Культура живет заданием, динамикой возрастания, а не только памятью о достигнутом и классификацией памятников. В этом смысле культура, в отличие от религии, имеет дело с временным, а не с вечным, но в этом временном она возрождает для каждого поколения вечные смыслы и ценности, не давая им омертветь и мумифицироваться. Используя геометрическую аналогию, можно говорить о четырехмерном пространстве культуры. Четыре измерения в своем единстве и полифонии составляют культуру: Бог, мир (природа), человек и время, в котором и раскрывается отношение между первыми тремя полюсами культуры. Вернее будет сказать, что эти полюса или измерения предзаданы культуре. Культура есть то силовое поле, которое создается из отношений между ними. "Русский европеец" Владимир Вейдле, читавший в Сергиевском Богословском институте историю европейской литературы, так определил в своих черновых заметках, сделанных в Оксфорде в 1929-30 гг., суть культуры: "Культура есть тот человеком созданный мир, в котором только и может осуществляться его творчество. Культура не само творчество, но она воздух творчества, без которого ему нечем дышать. Культура не абсолютная ценность.
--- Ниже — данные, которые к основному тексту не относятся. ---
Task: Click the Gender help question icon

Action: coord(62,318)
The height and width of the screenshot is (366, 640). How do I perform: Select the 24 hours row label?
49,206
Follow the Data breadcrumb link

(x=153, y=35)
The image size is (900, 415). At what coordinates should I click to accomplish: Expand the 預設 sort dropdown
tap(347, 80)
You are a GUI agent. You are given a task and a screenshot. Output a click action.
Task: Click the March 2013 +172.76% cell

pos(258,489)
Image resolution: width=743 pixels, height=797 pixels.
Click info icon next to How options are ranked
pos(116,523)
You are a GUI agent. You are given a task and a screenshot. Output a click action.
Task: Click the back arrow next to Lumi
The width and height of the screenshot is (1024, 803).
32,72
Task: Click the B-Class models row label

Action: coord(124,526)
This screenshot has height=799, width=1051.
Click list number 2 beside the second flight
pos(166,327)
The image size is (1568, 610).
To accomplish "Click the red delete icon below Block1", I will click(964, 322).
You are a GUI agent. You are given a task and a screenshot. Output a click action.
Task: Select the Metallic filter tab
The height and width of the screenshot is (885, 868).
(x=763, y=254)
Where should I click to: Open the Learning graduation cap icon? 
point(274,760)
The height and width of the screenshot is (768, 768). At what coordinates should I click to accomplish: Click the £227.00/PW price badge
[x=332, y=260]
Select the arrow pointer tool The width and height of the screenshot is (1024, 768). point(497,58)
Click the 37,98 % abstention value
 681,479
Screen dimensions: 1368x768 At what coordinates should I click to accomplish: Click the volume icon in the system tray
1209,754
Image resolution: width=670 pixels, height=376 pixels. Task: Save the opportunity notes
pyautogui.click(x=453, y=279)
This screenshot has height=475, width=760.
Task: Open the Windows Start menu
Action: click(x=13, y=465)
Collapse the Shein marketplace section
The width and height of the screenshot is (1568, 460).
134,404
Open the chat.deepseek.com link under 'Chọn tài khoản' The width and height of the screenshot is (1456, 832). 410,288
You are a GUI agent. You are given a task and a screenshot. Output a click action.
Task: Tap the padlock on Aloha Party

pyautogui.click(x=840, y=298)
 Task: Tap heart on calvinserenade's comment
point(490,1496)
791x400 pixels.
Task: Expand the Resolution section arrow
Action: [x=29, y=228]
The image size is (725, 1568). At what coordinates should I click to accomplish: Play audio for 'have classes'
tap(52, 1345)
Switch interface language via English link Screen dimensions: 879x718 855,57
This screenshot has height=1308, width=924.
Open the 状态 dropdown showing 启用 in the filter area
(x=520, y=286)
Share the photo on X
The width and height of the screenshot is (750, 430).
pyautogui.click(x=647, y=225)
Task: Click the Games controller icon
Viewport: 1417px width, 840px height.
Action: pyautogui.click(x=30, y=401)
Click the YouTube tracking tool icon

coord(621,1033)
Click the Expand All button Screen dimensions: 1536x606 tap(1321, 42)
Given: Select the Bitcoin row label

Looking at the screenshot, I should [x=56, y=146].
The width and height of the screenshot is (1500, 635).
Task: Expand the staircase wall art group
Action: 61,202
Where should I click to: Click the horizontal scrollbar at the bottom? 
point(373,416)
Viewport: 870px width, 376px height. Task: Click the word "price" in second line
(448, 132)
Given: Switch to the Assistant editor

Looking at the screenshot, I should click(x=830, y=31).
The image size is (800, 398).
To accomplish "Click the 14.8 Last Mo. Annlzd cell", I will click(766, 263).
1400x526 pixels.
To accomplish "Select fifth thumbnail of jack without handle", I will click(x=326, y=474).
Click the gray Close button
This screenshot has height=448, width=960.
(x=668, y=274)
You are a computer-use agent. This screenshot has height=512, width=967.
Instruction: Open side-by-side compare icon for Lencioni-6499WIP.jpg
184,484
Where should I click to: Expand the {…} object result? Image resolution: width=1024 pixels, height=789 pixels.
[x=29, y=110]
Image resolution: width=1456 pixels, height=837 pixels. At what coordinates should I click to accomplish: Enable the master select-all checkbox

Она среднее состояние между хаосом и логосом, она то же для истории человечества, что для христианского религиозного сознания земная жизнь Христа" [II].
Небольшая книжечка, вышедшая в 1921 году в петроградском издательстве "Алконост", - "Переписка из двух углов" Вячеслава Иванова и Михаила Гершензона - ознаменовала начало спора о культуре, актуальность которого со стремительной быстротой перешагнула границы советской России и русской культуры в целом, приобрела поистине европейское звучание. Поэт-символист и филолог-классик Вячеслав Иванов защищал культуру перед лицом ее не менее доблестного рыцаря - историка русского сознания 19 века Михаила Гершензона. Гершензон говорил об усталости от культуры, воспринятой как "система тончайших принуждений". "Культурное наследие давит на личность тяжестью 60 атмосфер и больше - и его иго, в силу соблазна, есть подлинно-легкое иго", - писал он. Гершензон призывал вернуться к личности - "она вместит в себя всю нажитую полноту. Пройдут столетия - вера снова сделается простою и личною, труд - личным творчеством, собственность - интимным общением с вещью... Задача состоит в том, чтобы личное стало опять совершенно личным, и однако переживалось как всеобщее: чтобы человек знал во всяком своем проявлении, как Мария, заодно и свое дитя, и Бога". Для Вяч. Иванова, не противопоставляющего личность и ценность, но, напротив, пытающегося связать их через предание, культура не только "живая сокровищница даров", но и "лествица Эроса и иерархия благоговений", "нечто воистину священное: она есть память не только о земном и внешнем лике отцов, но и о достигнутых ими посвящениях" [III]. Заметим, что одна черта если не сближает позиции спорящих, то и не делает их полностью противостоящими друг другу. Это отношение к Богу и религиозным ценностям. И для Гершензона, и для Иванова это отношение не принадлежит всецело сфере культуры. Гершензон противопоставляет личный, живой акт веры культурным предписаниям и канонам, Иванов утверждает, что "человек, верующий в Бога, ни за что не согласится признать свое верование частью культуры".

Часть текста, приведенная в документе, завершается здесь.